Análise Spezia 1x4 Juventus

Juve sobra em campo e atropela Spezia com show particular de CR7

Eu insisto muito no 3-5-2 utilizado contra a Sampdoria no primeiro jogo da Serie A. Vi um potêncial fora do comum pela segurança defensiva, na intensidade de jogo tanto marcando quanto jogando e no volume ao atacar. Porém, só vimos ele se repetir depois desse dia, no banner apresentado na tela de escalação antes dos jogos começarem, porque na pratica não o vimos mais. Houve uma insistência por parte do nosso maestro em colocar sempre uma organização do 4-4-2. Não criticando. Mas era ele que estava presente nos últimos tropeços.

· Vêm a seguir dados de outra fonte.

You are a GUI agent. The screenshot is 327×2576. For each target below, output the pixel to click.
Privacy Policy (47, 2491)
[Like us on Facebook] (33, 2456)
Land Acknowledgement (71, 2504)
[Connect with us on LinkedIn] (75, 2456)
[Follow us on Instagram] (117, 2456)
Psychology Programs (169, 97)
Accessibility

Nesse domingo, 1, tivemos a oportunidade de ver novamente o    3-5-2 na pratica e isso ficou evidente quando nos primeiros 15 minutos apertamos o Spezia no campo deles com uma serie de jogadas avolumadas em nosso campo de ataque. Pirlo colocou Arthur como o primeiro volante, não para marcar e sim para fazer a saída de bola, já que os alas iriam avançar bem e preencher o ataque. Necessitaria de um meia com o passe refinado para fazer a ligação. Os outros dois meias robustos MCKennie e Bentancur mesclavam técnica(Pouca), força e dinâmica ao setor de ataque com Morata e Dybala se movimentando bastante.

Entretanto, nem tudo são flores, no primeiro tempo vimos Arthur com muita dificuldade de transitar a bola, principalmente depois do gol trabalhado da Juve e assinalado por Morata. O ritmo e intensidade do time também caiu e com isso o Spezia se insinuou no jogo e até empatou.

Na segunda etapa os ajustes foram feitos, os poucos e pequenos resquícios de espaços que geravam jogadas para o Spezia foi cessado e mesmo em marcha lenta a Juventus conduzia a jogo com domínio. E quando tirou Dybala, que em maior parte do tempo estava perdido, e colocou Cristiano Ronaldo, o homem certo para a posição, não durou muitos minutos para o robozão anotar o dele e novamente dar a vantagem do placar para a equipe Bianconera.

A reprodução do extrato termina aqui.